◆ Required work
Repeat the records given below in full, with no changes.

◆ Dataset content
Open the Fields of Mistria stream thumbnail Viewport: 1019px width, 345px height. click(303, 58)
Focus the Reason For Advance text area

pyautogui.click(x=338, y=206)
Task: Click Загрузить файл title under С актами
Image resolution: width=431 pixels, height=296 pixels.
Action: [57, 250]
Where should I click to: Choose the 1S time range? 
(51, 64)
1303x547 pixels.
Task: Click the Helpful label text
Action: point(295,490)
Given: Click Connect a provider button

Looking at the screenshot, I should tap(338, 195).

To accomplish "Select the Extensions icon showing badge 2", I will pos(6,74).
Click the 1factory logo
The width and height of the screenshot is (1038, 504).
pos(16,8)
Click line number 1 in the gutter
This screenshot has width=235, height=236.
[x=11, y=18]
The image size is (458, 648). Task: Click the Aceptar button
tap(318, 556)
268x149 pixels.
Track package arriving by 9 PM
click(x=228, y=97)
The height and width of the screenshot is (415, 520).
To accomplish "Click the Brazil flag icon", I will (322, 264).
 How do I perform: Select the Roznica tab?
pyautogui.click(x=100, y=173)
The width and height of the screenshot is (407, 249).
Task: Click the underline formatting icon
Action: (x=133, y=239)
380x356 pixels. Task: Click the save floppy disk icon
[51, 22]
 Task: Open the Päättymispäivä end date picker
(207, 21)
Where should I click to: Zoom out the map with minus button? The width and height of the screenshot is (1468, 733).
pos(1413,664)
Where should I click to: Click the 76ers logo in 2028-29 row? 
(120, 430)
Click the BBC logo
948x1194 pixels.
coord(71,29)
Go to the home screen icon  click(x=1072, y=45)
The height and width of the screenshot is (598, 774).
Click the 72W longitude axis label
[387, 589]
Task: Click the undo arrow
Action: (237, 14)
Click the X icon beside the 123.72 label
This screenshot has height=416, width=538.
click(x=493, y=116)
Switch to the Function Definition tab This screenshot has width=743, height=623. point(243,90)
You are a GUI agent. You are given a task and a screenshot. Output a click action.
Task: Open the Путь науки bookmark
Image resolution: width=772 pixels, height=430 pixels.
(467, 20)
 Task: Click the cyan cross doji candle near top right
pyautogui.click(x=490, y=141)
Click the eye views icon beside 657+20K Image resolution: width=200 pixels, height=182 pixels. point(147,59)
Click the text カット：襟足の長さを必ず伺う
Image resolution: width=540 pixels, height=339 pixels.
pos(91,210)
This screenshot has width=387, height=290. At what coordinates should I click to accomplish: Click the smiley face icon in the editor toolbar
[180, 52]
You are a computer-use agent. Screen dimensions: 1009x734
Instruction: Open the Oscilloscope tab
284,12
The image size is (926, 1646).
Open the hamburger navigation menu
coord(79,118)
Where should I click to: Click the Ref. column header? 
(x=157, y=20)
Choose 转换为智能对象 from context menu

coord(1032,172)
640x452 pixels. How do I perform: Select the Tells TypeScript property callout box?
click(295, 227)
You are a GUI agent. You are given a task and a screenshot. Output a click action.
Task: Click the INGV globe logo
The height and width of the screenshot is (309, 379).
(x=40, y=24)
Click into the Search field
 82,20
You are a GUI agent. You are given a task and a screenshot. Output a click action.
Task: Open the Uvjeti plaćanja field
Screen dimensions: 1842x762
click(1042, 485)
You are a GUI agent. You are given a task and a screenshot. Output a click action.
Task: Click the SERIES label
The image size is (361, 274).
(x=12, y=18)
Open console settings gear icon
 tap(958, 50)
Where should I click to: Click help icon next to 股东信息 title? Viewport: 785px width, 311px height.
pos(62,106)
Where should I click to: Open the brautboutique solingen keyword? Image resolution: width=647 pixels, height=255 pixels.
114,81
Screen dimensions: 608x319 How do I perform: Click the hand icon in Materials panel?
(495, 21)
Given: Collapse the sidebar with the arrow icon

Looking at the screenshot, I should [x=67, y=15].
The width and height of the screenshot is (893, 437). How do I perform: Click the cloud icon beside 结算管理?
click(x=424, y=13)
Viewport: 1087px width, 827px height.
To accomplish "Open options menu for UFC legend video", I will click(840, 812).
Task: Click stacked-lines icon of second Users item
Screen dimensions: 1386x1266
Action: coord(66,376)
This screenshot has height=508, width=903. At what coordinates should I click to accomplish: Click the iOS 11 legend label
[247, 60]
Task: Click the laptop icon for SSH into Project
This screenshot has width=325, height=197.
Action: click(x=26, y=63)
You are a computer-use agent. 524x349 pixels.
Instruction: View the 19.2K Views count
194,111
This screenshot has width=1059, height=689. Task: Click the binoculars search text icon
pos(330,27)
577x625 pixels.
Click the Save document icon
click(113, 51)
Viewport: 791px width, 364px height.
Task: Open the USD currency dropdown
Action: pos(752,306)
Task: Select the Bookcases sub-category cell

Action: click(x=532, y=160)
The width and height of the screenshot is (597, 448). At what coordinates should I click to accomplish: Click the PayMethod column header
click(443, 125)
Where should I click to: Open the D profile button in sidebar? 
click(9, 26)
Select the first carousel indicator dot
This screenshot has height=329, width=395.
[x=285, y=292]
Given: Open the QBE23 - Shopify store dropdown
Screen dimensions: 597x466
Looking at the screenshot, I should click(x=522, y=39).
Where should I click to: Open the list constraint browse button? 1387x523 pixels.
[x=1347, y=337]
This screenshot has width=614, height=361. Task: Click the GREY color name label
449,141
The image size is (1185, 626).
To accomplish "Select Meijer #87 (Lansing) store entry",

◆ Solution for this problem
Open the Fields of Mistria stream thumbnail Viewport: 1019px width, 345px height. click(303, 58)
Focus the Reason For Advance text area

pyautogui.click(x=338, y=206)
Task: Click Загрузить файл title under С актами
Image resolution: width=431 pixels, height=296 pixels.
Action: [57, 250]
Where should I click to: Choose the 1S time range? 
(51, 64)
1303x547 pixels.
Task: Click the Helpful label text
Action: point(295,490)
Given: Click Connect a provider button

Looking at the screenshot, I should tap(338, 195).

To accomplish "Select the Extensions icon showing badge 2", I will pos(6,74).
Click the 1factory logo
The width and height of the screenshot is (1038, 504).
pos(16,8)
Click line number 1 in the gutter
This screenshot has width=235, height=236.
[x=11, y=18]
The image size is (458, 648). Task: Click the Aceptar button
tap(318, 556)
268x149 pixels.
Track package arriving by 9 PM
click(x=228, y=97)
The height and width of the screenshot is (415, 520).
To accomplish "Click the Brazil flag icon", I will (322, 264).
 How do I perform: Select the Roznica tab?
pyautogui.click(x=100, y=173)
The width and height of the screenshot is (407, 249).
Task: Click the underline formatting icon
Action: (x=133, y=239)
380x356 pixels. Task: Click the save floppy disk icon
[51, 22]
 Task: Open the Päättymispäivä end date picker
(207, 21)
Where should I click to: Zoom out the map with minus button? The width and height of the screenshot is (1468, 733).
pos(1413,664)
Where should I click to: Click the 76ers logo in 2028-29 row? 
(120, 430)
Click the BBC logo
948x1194 pixels.
coord(71,29)
Go to the home screen icon  click(x=1072, y=45)
The height and width of the screenshot is (598, 774).
Click the 72W longitude axis label
[387, 589]
Task: Click the undo arrow
Action: (237, 14)
Click the X icon beside the 123.72 label
This screenshot has height=416, width=538.
click(x=493, y=116)
Switch to the Function Definition tab This screenshot has width=743, height=623. point(243,90)
You are a GUI agent. You are given a task and a screenshot. Output a click action.
Task: Open the Путь науки bookmark
Image resolution: width=772 pixels, height=430 pixels.
(467, 20)
 Task: Click the cyan cross doji candle near top right
pyautogui.click(x=490, y=141)
Click the eye views icon beside 657+20K Image resolution: width=200 pixels, height=182 pixels. point(147,59)
Click the text カット：襟足の長さを必ず伺う
Image resolution: width=540 pixels, height=339 pixels.
pos(91,210)
This screenshot has width=387, height=290. At what coordinates should I click to accomplish: Click the smiley face icon in the editor toolbar
[180, 52]
You are a computer-use agent. Screen dimensions: 1009x734
Instruction: Open the Oscilloscope tab
284,12
The image size is (926, 1646).
Open the hamburger navigation menu
coord(79,118)
Where should I click to: Click the Ref. column header? 
(x=157, y=20)
Choose 转换为智能对象 from context menu

coord(1032,172)
640x452 pixels. How do I perform: Select the Tells TypeScript property callout box?
click(295, 227)
You are a GUI agent. You are given a task and a screenshot. Output a click action.
Task: Click the INGV globe logo
The height and width of the screenshot is (309, 379).
(x=40, y=24)
Click into the Search field
 82,20
You are a GUI agent. You are given a task and a screenshot. Output a click action.
Task: Open the Uvjeti plaćanja field
Screen dimensions: 1842x762
click(1042, 485)
You are a GUI agent. You are given a task and a screenshot. Output a click action.
Task: Click the SERIES label
The image size is (361, 274).
(x=12, y=18)
Open console settings gear icon
 tap(958, 50)
Where should I click to: Click help icon next to 股东信息 title? Viewport: 785px width, 311px height.
pos(62,106)
Where should I click to: Open the brautboutique solingen keyword? Image resolution: width=647 pixels, height=255 pixels.
114,81
Screen dimensions: 608x319 How do I perform: Click the hand icon in Materials panel?
(495, 21)
Given: Collapse the sidebar with the arrow icon

Looking at the screenshot, I should [x=67, y=15].
The width and height of the screenshot is (893, 437). How do I perform: Click the cloud icon beside 结算管理?
click(x=424, y=13)
Viewport: 1087px width, 827px height.
To accomplish "Open options menu for UFC legend video", I will click(840, 812).
Task: Click stacked-lines icon of second Users item
Screen dimensions: 1386x1266
Action: coord(66,376)
This screenshot has height=508, width=903. At what coordinates should I click to accomplish: Click the iOS 11 legend label
[247, 60]
Task: Click the laptop icon for SSH into Project
This screenshot has width=325, height=197.
Action: click(x=26, y=63)
You are a computer-use agent. 524x349 pixels.
Instruction: View the 19.2K Views count
194,111
This screenshot has width=1059, height=689. Task: Click the binoculars search text icon
pos(330,27)
577x625 pixels.
Click the Save document icon
click(113, 51)
Viewport: 791px width, 364px height.
Task: Open the USD currency dropdown
Action: pos(752,306)
Task: Select the Bookcases sub-category cell

Action: click(x=532, y=160)
The width and height of the screenshot is (597, 448). At what coordinates should I click to accomplish: Click the PayMethod column header
click(443, 125)
Where should I click to: Open the D profile button in sidebar? 
click(9, 26)
Select the first carousel indicator dot
This screenshot has height=329, width=395.
[x=285, y=292]
Given: Open the QBE23 - Shopify store dropdown
Screen dimensions: 597x466
Looking at the screenshot, I should click(x=522, y=39).
Where should I click to: Open the list constraint browse button? 1387x523 pixels.
[x=1347, y=337]
This screenshot has width=614, height=361. Task: Click the GREY color name label
449,141
The image size is (1185, 626).
To accomplish "Select Meijer #87 (Lansing) store entry",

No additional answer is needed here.